Educationists demand transparency in National Education Policy

LAHORE, Pakistan: The Working Group for Inclusive Education (WGIE) and the Centre for Social Justice (CSJ) organized a briefing/consultation meeting with eminent experts in education including Dr. Abdul Hameed Nayyar, Peter Jacob, Dr. Riaz Ahmad Shaikh, Farid Panjwani, Nida Usman, Zubeida Mustafa, and Zeeba Hashmi.


In anticipation of the launch of the National Education Policy (NEP) 2021 by the Ministry of Federal Education, experts underlined the possible solutions to the challenges in the policy sphere.

Participants appreciated that the Ministry intends to accommodate a broad-based public consultation in the process but noted with regret that education has been one of the most neglected sectors, exemplified in failure to achieve desired literacy rates and education standards. As a way forward the participants stressed that policy should not be crafted in haste, the process of consultation should be inclusive, and transparent, in order to make policy truly people-centric. Attention should be paid to providing information or soliciting the views of the general public, teachers, students, parents, and educationists.

Riaz Ahmed Shaikh, Dean/ Department of Social Sciences SZABIST, stated that the current approach of the Ministry to seek feedback is not democratic or inclusive. The government will achieve peoples’ support if they can inspire the confidence of the masses of people or include all the stakeholders.

“Improving education in the country is not something the government can do alone,” he remarked.

He emphasized that an extensive and thorough evaluation of previous education policies, assessment of teacher management standards, well-defined approach towards the medium of instruction, and system of examination is needed to formulate an effective policy document.

He added that the absence of a solid commitment to Education Policy affected the educational outcomes negatively. Therefore, the new policy should build national consensus while ensuring the best interests of the children of Pakistan without discrimination on any ground.

Renowned educationist and contributor, Abdul Hameed Nayyar noted that the way SNC has been formulated; it is far from being inclusive, in the sense that it violates the fundamental constitutional rights of religious minorities. It includes Islamiat lessons in subjects that are compulsory to students of all faiths. Nothing destroys a nation more than a violation of the Constitutional rights of its citizens.

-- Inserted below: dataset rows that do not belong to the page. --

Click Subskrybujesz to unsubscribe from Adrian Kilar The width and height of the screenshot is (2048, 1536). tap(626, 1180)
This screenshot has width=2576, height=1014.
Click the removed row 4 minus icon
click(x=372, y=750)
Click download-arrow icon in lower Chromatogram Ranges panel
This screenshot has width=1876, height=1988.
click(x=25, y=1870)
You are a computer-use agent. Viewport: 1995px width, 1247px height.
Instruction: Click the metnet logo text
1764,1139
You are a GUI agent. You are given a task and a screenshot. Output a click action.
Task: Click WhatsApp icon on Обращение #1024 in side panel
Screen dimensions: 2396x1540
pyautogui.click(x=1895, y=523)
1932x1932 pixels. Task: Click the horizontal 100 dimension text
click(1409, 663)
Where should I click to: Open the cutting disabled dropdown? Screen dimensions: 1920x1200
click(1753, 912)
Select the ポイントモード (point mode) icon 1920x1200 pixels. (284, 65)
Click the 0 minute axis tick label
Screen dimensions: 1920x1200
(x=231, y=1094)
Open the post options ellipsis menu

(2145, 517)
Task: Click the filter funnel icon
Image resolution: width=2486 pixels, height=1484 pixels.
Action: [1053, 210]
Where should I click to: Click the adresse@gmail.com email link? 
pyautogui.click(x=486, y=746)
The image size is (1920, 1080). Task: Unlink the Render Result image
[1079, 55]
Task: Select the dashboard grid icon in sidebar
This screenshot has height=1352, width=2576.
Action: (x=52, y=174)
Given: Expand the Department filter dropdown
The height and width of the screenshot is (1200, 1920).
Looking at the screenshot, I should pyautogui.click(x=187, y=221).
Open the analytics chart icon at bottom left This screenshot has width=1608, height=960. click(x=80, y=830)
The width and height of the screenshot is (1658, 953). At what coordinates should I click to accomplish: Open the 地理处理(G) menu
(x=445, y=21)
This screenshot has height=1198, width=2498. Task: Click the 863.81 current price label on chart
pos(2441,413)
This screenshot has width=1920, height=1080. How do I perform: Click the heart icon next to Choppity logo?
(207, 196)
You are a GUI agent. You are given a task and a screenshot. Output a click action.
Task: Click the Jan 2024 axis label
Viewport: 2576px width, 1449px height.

Moreover, the SNC overburdens 5 to 10-year-old primary school children by an overdose of Islamiat, which is likely to cause a far greater drop-out at the primary level than now.  Little thought has been given to this fatal harm by the madrassization of education under SNC.

He noted that Pakistan’s education suffered immensely under Ziaul Haq’s dictatorship, but the damage it is likely to suffer under this government is going to be far more severe.

Peter Jacob, Executive Director CSJ, underlined the need to enhance the administrative functions and capacity of the education sector. The policy-making should involve the civil servants rather than relying on consultants and retired bureaucrats. The on-job civil servants will be empowered if involved in making policy, plan, and evaluation.

As a conclusion, he stated that even the best of the National Education Policy crafted with the best of input and intentions will need a solid commitment about increasing the education budget to at least 4%.

He added that the paradigm shift for education and learning needs to embrace a long-term investment and commitment to set targets in the NEP 2021 while keeping prior to the compliance of Article 22 (1) for all.

The participants also recommended that the consultation process for NEP 2021 should be multilingual and well-informed while using social media platforms, focused questionnaires, and interviews.

NEP should accompany a genuine plan with well-defined targets on every policy action, completion timeline, estimated expenses, annual budgetary needs, annual audit mechanism with a focus on teacher training programs incorporating elements of analysis, critical thinking, human rights, social justice, and peacebuilding frameworks to sensitize students on contextual needs of social cohesion, acceptance cultural and religious diversity.